第2章 33 思いがけない再会
あのアパートの外階段の下…。
あそこは子供時代の行き場を無くした俺がよく座っていた場所だ。あの場所でアイツからの暴力を逃れていたこともあったし、彩花が仕事から帰ってくるのを待っていた場所でもある。
果たして…今、あの場所に子供時代の俺はいるだろうか…?
外階段に向って歩いていくと、階段下にうずくまる子供の姿があった。
あ…あれは…っ!子供の頃の俺だ…っ!
痩せた身体にサイズのきつい服…。あの頃の惨めな姿の俺が外階段の一番下に座っていた。
さて…何と声を掛けようか…。
この頃の俺は大人の男に対して警戒心を抱いていたから簡単に話しかけるわけにはいかないだろう。

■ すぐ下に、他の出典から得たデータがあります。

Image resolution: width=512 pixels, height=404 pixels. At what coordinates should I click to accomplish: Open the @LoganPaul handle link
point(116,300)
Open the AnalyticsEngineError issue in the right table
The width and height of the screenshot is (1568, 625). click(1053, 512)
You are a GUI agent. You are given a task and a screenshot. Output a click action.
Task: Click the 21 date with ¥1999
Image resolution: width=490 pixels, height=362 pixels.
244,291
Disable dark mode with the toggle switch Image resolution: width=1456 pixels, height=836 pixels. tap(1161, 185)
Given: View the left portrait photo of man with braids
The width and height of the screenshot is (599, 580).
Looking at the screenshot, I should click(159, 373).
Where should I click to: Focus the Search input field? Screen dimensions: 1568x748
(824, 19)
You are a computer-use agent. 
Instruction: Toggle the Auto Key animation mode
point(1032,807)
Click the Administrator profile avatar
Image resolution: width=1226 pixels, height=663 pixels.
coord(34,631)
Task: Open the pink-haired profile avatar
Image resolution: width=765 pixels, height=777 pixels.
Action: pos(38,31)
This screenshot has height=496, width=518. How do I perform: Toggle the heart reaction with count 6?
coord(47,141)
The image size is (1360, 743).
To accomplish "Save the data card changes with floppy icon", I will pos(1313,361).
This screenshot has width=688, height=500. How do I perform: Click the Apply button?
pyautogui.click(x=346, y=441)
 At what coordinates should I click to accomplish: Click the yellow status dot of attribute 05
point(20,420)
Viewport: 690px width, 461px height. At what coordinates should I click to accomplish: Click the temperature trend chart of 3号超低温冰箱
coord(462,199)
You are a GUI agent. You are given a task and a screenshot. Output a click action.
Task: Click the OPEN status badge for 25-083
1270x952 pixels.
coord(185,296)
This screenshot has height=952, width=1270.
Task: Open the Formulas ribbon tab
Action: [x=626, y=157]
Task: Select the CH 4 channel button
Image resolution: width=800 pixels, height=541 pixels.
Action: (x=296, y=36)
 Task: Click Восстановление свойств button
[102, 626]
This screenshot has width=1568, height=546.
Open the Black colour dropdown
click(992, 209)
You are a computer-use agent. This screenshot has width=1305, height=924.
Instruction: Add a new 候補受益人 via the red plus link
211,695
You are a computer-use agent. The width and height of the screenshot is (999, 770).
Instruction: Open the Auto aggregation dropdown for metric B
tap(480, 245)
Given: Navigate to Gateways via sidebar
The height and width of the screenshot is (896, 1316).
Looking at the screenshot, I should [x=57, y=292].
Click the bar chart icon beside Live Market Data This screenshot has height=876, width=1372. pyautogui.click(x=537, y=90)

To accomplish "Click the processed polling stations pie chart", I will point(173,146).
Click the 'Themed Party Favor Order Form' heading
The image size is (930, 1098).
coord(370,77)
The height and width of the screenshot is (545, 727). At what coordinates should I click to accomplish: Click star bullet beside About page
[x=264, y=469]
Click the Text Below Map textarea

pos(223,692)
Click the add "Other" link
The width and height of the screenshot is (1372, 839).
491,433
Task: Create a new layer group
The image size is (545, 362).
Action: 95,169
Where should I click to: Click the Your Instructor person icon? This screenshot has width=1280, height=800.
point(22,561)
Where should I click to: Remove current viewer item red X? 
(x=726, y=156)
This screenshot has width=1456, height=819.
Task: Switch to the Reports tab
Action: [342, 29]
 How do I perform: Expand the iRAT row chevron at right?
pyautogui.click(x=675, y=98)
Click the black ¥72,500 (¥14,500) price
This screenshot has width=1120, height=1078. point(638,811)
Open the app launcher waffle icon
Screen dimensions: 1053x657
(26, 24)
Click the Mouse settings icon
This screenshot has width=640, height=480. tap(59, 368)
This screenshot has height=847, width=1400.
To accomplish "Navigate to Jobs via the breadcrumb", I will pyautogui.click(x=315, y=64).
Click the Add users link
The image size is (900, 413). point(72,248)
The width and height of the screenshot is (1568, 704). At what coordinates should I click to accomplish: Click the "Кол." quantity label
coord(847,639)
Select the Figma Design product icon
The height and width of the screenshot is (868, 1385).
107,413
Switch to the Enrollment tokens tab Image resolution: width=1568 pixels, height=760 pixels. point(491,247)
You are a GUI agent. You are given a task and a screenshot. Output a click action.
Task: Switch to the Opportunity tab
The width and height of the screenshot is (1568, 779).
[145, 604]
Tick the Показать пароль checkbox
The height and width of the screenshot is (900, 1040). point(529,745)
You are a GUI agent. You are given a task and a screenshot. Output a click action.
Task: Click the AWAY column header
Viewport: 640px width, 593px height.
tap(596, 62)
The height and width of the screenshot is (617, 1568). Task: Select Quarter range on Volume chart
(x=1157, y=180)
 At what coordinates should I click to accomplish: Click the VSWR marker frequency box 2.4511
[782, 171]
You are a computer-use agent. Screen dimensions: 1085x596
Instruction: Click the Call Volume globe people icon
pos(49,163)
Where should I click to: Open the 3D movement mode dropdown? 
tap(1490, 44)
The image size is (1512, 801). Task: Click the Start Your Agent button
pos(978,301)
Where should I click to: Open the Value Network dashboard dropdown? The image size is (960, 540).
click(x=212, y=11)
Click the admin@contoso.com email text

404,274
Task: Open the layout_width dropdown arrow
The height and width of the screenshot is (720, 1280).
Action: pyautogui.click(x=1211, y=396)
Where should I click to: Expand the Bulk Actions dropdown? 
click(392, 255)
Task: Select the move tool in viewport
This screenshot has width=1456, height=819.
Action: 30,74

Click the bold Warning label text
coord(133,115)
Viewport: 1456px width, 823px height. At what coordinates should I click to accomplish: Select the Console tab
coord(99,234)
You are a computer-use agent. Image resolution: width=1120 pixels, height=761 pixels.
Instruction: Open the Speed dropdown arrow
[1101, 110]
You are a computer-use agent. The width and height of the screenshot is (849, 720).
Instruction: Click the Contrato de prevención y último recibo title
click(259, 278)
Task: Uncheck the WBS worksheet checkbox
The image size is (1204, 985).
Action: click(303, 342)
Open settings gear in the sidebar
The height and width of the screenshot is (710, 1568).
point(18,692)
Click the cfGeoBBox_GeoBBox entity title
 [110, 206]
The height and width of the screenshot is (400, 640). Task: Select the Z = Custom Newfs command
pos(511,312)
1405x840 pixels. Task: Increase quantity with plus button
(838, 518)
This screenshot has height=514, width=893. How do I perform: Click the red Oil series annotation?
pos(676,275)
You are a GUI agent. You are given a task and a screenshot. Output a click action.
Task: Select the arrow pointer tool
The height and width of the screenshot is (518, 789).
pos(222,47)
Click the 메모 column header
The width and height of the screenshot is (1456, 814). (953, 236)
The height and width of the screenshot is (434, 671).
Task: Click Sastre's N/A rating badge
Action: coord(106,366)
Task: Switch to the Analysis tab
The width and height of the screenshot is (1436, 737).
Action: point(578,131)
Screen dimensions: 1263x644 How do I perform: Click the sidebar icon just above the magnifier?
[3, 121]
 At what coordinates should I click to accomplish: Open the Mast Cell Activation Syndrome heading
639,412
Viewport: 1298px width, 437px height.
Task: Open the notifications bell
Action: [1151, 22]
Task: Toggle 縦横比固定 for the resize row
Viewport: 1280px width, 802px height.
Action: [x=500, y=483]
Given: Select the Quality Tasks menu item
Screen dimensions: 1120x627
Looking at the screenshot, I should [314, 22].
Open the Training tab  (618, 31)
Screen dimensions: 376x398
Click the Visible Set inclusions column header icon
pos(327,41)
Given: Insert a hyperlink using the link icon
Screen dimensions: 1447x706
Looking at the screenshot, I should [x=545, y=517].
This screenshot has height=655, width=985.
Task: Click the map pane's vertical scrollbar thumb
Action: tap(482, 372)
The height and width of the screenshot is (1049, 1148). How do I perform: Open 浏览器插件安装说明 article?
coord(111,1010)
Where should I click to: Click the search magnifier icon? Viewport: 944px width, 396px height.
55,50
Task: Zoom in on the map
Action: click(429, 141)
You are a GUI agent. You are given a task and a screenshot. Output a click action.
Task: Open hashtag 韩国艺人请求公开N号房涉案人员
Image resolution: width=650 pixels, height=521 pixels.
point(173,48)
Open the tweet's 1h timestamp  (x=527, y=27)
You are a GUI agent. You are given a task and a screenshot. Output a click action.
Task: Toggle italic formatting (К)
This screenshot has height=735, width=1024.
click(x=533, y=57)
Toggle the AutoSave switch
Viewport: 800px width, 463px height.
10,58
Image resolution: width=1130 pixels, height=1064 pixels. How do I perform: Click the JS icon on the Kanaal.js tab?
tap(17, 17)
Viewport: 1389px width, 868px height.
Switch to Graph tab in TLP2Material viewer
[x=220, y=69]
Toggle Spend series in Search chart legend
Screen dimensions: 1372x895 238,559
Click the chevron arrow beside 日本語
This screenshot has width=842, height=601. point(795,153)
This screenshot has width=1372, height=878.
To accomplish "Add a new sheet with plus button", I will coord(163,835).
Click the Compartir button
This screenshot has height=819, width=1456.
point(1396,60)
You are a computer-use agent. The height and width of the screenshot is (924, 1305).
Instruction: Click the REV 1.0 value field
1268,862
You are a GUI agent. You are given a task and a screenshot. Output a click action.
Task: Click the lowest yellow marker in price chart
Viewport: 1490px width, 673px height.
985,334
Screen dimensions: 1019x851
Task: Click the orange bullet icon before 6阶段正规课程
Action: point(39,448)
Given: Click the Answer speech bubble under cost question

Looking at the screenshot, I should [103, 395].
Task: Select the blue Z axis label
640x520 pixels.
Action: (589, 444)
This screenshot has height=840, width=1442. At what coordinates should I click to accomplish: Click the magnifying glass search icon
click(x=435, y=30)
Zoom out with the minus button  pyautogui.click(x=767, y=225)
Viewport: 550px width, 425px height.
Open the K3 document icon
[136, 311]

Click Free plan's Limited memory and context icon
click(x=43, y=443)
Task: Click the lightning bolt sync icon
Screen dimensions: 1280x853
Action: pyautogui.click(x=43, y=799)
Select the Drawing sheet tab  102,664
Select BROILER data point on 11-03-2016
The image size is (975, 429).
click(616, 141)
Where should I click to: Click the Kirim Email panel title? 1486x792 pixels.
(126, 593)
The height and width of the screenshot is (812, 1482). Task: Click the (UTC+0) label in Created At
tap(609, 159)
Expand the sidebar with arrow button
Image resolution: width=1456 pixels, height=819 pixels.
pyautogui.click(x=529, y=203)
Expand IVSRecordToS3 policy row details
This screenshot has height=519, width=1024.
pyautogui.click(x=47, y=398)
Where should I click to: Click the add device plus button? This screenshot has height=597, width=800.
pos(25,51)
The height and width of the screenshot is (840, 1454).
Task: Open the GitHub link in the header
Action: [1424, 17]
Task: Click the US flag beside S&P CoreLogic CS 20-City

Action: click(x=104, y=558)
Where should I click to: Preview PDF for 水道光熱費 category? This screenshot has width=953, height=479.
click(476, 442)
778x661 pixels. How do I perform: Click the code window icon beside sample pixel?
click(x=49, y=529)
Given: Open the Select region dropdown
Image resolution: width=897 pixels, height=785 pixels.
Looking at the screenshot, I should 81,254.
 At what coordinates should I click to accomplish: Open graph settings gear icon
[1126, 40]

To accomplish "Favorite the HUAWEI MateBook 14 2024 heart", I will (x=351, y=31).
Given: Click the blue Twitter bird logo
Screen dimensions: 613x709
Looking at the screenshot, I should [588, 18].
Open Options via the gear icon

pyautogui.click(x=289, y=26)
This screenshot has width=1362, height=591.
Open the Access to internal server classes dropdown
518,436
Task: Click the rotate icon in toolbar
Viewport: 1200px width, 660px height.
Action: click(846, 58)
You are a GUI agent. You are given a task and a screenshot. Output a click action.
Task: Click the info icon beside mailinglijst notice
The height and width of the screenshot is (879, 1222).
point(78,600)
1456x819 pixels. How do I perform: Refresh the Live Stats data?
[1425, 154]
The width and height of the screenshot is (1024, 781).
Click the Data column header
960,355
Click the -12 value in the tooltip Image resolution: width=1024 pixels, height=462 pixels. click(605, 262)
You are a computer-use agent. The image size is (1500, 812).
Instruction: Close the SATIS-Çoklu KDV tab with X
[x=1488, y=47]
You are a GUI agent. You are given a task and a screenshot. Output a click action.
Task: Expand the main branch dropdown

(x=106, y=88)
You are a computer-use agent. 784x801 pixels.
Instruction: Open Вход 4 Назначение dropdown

そんなことを考えていると、子供時代の俺が顔を上げてこちらを見た。
その顔には…唇の部分が紫色になっていた。
そうだった。
確か引っ越してきたこの日…アイツは酷く機嫌が悪く、腹いせ紛れに俺は暴力を受け…唇を切る怪我をしていた。
それで逃げて…行き場が無かった俺はこのアパートの階段下に座っていたのだ。
「「…」」
卓也は俺を見上げ…子供時代の俺と少しの間、目が合ってしまった。
ま、まずいっ!
すると…。
「あ!ご、ごめんなさいっ!」
子供の頃の俺は階段から立ち上がると、階段から避けた。
あぁ…そうか。きっとこのアパートの住民だと思ったに違いない。
そこで俺は考えた。
「あぁ、いいんだよ。実はつい最近までこのアパートに住んでいてね。今日は休みだから懐かしくなって少し様子を見に来ただけなんだ。悪かったね」
出来るだけ怪しまれないように笑みを浮かべながら卓也に話しかけた。
「そうなんですか…」
「ところで君、こんな所に座ってどうしたんだい?このアパートの子かい?」
「は、はい…今日このアパートに越してきました…」
まだ俺に対して警戒心があるのか俯きかげんにしている。
「そうか。それじゃ1つ良いことを教えてあげるよ。このアパートはあまり日当たりが良くないから、押し入れはカビやすいんだ。だから除湿剤を入れておくことをすすめるよ。そうしないと布団があっという間にカビくさくなってしまうから」
「そうなんですか…?」
卓也が目を瞬いて俺を見た時…。
「あの…すみません…通して頂けますか…?」
ためらいがちに背後から声を掛けられた。
あ…!そ、その声は…っ!!
ゆっくり振り向くと、そこにはレジ袋を下げた彩花が立っていた。
彩花…っ!
心の内に沸き起こる強い感情を必死に抑え込むと謝った。
「す、すみません!階段を塞いでしまってっ!」
「い、いいえ…」
彩花は俺をを見た後、すぐに視線を卓也に向けて…目を見開いた―。